Problem requirements: Answer with a bare number: the count of lines in the data below that contain the word "computer".

• • • •

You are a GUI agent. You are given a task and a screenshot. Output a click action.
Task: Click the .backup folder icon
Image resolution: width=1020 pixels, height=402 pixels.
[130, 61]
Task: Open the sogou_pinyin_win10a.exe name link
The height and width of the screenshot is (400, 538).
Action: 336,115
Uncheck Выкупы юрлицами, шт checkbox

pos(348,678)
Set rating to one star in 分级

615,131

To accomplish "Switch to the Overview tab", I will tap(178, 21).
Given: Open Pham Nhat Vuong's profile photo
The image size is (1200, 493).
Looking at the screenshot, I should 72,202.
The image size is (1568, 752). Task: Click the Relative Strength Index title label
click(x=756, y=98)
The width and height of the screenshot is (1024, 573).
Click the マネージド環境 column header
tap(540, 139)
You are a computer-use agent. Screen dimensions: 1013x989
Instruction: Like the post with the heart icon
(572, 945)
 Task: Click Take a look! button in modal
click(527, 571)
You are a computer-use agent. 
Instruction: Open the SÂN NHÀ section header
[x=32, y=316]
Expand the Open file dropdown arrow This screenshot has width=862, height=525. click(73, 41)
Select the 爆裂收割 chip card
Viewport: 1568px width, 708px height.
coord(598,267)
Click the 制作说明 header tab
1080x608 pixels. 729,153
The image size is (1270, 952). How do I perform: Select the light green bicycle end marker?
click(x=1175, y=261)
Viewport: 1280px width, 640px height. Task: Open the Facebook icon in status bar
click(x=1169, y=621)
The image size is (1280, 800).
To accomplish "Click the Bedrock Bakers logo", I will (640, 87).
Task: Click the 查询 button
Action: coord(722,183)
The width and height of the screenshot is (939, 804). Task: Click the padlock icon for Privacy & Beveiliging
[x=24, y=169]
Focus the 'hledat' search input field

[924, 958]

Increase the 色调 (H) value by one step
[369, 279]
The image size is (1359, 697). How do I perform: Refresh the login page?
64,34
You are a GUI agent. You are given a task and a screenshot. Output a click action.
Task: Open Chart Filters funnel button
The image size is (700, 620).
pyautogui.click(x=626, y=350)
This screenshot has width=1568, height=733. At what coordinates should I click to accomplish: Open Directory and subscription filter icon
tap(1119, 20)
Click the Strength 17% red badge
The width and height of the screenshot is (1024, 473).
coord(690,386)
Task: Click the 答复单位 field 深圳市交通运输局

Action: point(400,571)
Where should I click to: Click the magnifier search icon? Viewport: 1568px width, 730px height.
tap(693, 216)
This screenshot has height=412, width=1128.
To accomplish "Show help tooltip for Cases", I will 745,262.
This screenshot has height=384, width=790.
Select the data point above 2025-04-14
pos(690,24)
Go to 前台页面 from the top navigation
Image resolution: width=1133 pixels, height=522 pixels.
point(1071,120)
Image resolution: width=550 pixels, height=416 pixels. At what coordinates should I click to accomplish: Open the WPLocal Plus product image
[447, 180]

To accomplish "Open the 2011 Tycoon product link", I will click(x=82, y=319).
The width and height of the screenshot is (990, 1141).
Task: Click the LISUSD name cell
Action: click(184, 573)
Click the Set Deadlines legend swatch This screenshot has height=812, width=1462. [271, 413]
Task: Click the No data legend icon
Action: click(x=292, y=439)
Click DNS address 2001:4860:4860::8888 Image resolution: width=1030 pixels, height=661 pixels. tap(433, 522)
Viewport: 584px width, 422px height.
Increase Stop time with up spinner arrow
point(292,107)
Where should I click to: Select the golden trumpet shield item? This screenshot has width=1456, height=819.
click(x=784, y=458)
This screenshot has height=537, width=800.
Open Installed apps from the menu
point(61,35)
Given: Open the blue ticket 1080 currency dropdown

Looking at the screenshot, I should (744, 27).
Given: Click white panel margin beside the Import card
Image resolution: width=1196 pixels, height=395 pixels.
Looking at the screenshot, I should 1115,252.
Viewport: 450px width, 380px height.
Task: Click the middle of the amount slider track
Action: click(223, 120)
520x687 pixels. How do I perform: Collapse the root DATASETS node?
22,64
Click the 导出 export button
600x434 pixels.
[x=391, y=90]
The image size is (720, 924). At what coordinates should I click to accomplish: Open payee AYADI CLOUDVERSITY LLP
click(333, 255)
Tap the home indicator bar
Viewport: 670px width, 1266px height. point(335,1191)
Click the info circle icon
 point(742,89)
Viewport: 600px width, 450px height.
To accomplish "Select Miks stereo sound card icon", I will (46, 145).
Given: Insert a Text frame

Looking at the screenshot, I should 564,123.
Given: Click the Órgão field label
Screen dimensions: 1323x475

• • • •

Worked solution: 2